• **Task objective**
Only the lines holding "Locate" are wanted. Copy every one from the records below.

*** Dataset content ***

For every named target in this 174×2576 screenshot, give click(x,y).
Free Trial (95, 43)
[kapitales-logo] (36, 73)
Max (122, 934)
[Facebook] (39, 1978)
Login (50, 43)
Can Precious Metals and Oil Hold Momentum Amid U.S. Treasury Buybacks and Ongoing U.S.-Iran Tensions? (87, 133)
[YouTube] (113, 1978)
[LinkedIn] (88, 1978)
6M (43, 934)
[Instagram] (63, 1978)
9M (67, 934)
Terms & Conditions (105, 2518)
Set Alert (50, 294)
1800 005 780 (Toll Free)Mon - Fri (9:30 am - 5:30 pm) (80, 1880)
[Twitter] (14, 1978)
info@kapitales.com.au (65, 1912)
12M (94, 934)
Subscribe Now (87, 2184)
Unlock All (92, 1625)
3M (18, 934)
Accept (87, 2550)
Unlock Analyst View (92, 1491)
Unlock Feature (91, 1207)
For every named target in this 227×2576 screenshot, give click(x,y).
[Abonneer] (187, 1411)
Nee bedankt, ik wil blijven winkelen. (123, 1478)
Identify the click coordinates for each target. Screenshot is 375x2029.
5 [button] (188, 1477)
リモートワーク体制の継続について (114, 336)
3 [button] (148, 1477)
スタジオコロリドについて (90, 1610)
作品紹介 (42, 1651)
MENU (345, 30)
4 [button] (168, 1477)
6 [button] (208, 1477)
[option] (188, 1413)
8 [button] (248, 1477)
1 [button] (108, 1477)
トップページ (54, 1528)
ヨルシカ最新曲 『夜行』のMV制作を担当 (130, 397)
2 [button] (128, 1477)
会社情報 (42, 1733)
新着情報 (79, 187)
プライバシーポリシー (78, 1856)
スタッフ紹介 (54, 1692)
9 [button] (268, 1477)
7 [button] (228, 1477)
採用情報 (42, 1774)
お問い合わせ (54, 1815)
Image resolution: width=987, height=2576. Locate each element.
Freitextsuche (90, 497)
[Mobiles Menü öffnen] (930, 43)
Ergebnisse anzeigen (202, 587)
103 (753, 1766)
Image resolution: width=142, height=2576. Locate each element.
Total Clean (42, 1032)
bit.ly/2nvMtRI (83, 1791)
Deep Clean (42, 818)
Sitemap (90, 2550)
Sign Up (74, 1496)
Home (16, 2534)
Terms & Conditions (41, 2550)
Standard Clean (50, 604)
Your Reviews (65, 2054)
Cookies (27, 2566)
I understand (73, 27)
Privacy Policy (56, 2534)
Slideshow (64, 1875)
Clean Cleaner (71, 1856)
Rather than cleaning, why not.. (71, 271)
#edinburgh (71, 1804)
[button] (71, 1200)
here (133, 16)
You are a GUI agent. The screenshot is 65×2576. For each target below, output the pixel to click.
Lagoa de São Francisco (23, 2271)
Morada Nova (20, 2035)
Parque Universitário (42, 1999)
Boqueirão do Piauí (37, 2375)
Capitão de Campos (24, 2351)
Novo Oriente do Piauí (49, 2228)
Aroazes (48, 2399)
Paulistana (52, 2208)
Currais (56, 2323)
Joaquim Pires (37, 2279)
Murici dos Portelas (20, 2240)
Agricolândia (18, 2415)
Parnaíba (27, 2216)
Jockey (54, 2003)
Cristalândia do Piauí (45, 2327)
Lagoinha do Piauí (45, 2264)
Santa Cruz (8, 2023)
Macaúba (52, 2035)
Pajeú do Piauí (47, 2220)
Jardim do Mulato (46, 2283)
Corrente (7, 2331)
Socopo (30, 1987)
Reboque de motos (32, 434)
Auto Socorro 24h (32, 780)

***

• **Solution to the exercise**
Image resolution: width=987, height=2576. Locate each element.
Image resolution: width=142, height=2576. Locate each element.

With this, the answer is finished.